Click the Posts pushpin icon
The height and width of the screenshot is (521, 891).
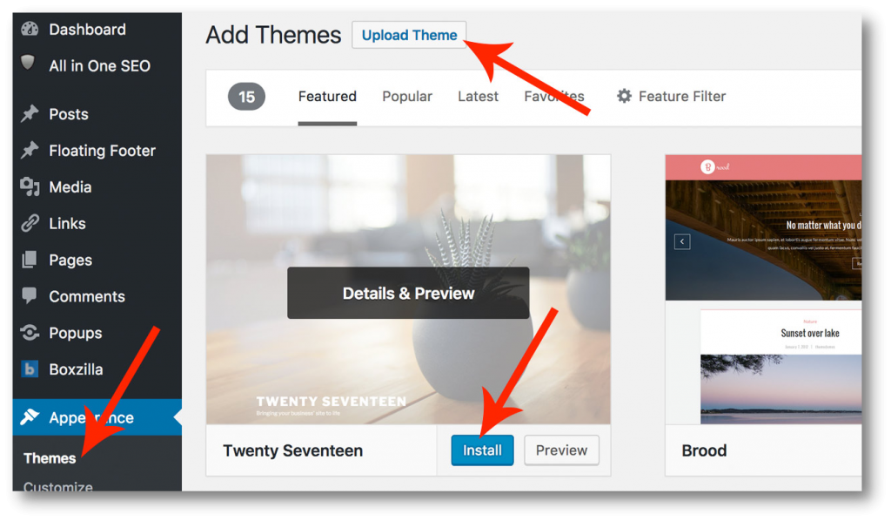click(x=30, y=114)
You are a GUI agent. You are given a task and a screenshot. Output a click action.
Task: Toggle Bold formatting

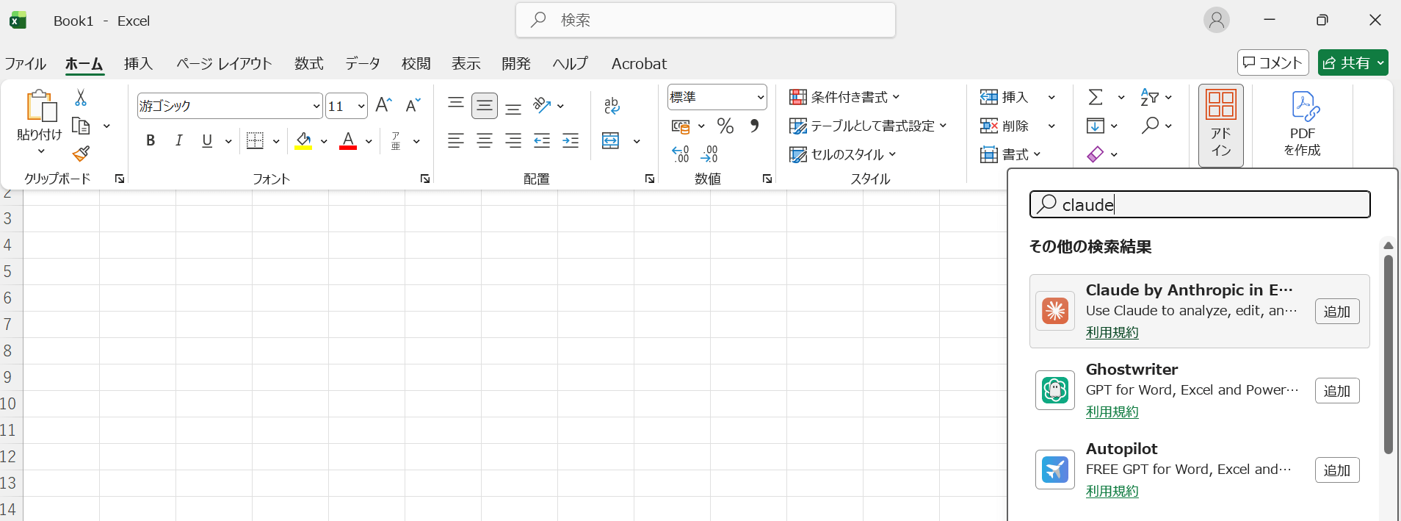point(151,141)
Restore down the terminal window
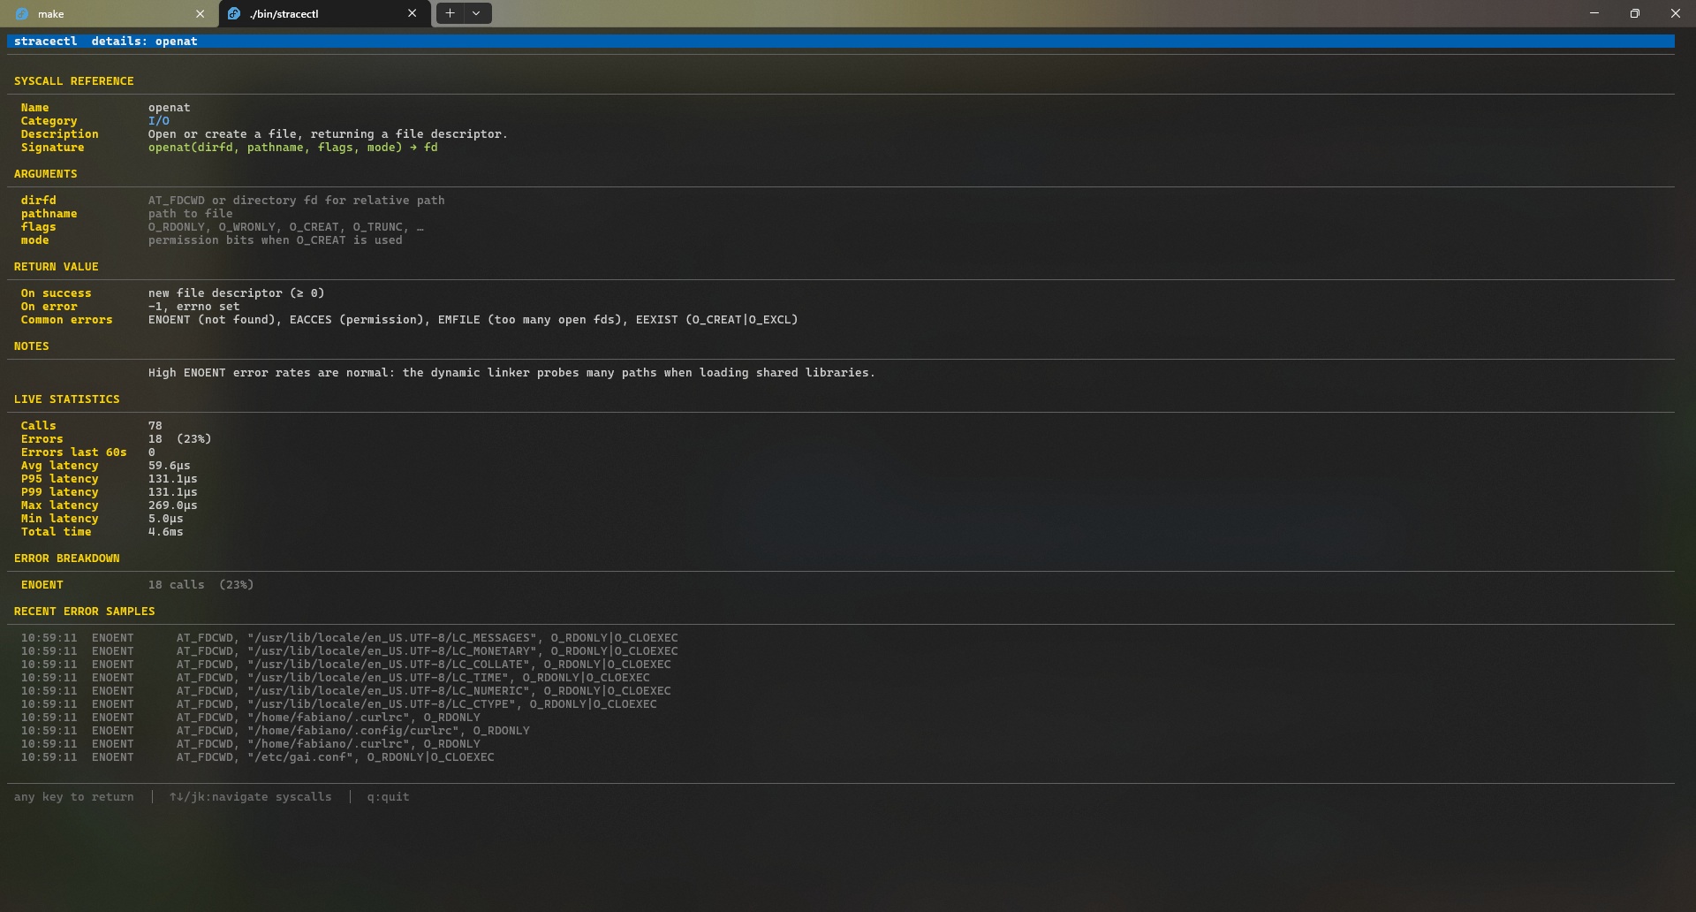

• **WRITTEN INSTRUCTION**
Output these lines as a numbered list, omitting blank lines and covering all the records. Leave the pictures out of the answer.

• **SOLUTION BELOW**
1. Click the Posts pushpin icon
2. The height and width of the screenshot is (521, 891).
3. click(x=30, y=114)
4. You are a GUI agent. You are given a task and a screenshot. Output a click action.
5. Task: Toggle Bold formatting
6. point(151,141)
7. Restore down the terminal window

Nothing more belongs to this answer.